[Texte fourni]
# # #

Pour sortir l’immigrant des “ghettos médiatiques”

Un séminaire international sur les flux migratoires vient de se tenir à grenade

Pour sortir l’immigrant des “ghettos médiatiques”

Notre envoyer spécial en Espagne :Mustapha Benfodil, Liberté, 19 juin 2005

Une vingtaine de “passeurs” des deux rives de la Méditerranée, entre humanitaires, universitaires et journalistes, se sont réunis près de Grenade, au cœur de l’Andalousie, du 10 au 12 juin derniers, à l’initiative de deux ONG, l’Institut Panos Paris et World Com, pour casser le mur de l’incompréhension entre le Nord et le Sud et disséquer ensemble les phénomènes migratoires. Le débat était vif et sans complaisance. Un réseau international est né de cet échange.

# # #

[Extrait de données]
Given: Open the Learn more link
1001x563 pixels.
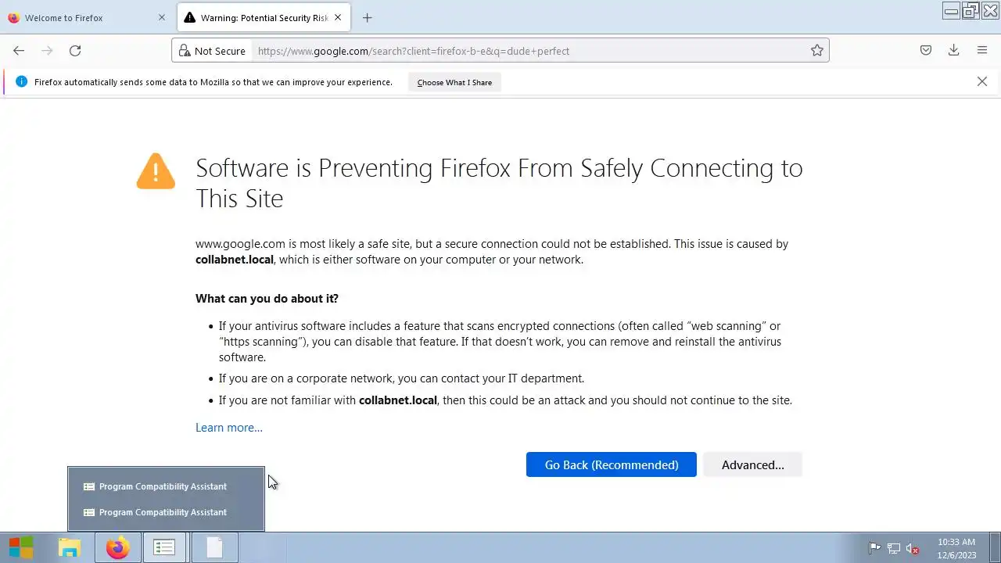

# # #

[Travail demandé]
a – Reproduisez le passage de l'article sur le séminaire de Grenade qui s'ouvre sur les mots contenant "Notre envoyer spécial" et se ferme sur "de cet échange.".
b – Poursuivez l'article sur le séminaire de Grenade à partir de sa dernière phrase.

[Réponses rédigées]
a –
Notre envoyer spécial en Espagne :Mustapha Benfodil, Liberté, 19 juin 2005

Une vingtaine de “passeurs” des deux rives de la Méditerranée, entre humanitaires, universitaires et journalistes, se sont réunis près de Grenade, au cœur de l’Andalousie, du 10 au 12 juin derniers, à l’initiative de deux ONG, l’Institut Panos Paris et World Com, pour casser le mur de l’incompréhension entre le Nord et le Sud et disséquer ensemble les phénomènes migratoires. Le débat était vif et sans complaisance. Un réseau international est né de cet échange.

b –
“Médias et criminalisation de l’immigration : regards croisés,” tel est le libellé exact de cette rencontre qu’a abritée donc cette semaine Almunécar, une petite ville de la province de Grenade, sur la Costa del Sol, la côte azurée de la mythique Andalousie, dans le sud de l’Espagne. Réunis en “petit comité”, les participants étaient d’un peu partout : Espagne, Italie, France, Belgique, Hollande pour le Nord. Maroc et Algérie pour le Sud. En gros, c’est le Maghreb “harraga” VS quelques pays “récepteurs” des flux migratoires africains. Notre pays, lui, était représenté par trois “délégués” : Ghania Mouffok, journaliste free lance et auteur (Le Drame algérien ; être journaliste en Algérie ; Louisa Hanoune : Une autre voix pour l’Algérie…), Samia Chala, réalisatrice établie à Paris, et le journaliste Mustapha Benfodil (Liberté).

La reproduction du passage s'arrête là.